The answer is that you could not use this word in daily life. The OED places it in its second-rarest set of words, Band 2:
Band 2 contains words which occur fewer than 0.01 times per million words in typical modern English usage. These are almost exclusively terms which are not part of normal discourse and would be unknown to most people. Many are technical terms from specialized discourses. Examples taken from the most frequently attested part of the band include decanate, ennead, and scintillometer (nouns), geogenic, abactinal (adjectives), absterge and satinize (verbs). In the lower frequencies of the band, words are uniformly strange or exotic, e.g. smother-kiln, haver-cake, and sprunt (nouns), hidlings, unwhigged, supersubtilized, and gummose (adjectives), pantle, cloit, and stoothe (verbs), lawnly, acoast, and acicularly (adverbs), whethersoever (conjunction).

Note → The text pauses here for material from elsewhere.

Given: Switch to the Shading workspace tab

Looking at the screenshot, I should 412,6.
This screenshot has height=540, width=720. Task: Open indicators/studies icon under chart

Do you use those words listed above in your daily life? If not, then you cannot use this one there either.
It’s just a rare word that means laugh, from Latin, or these days, laugh far too loudly and perhaps even maniacally like you were off your rocker. It was back-derived during the Victorian Era from the more senior term that antedates it by several centuries in English, cacchination, which is also in Band 2 and means laughter that’s unduly loud or crazy.
The only possible way you could ever use these words in daily life is if your daily life only had interactions with extremely hyper-well-educated language geeks who like to show off, particularly those with a background in actual Latin. Otherwise you could not use them because nobody would have any idea what you were talking about.
You occasionally come across it in esoteric tales of eldritch horror.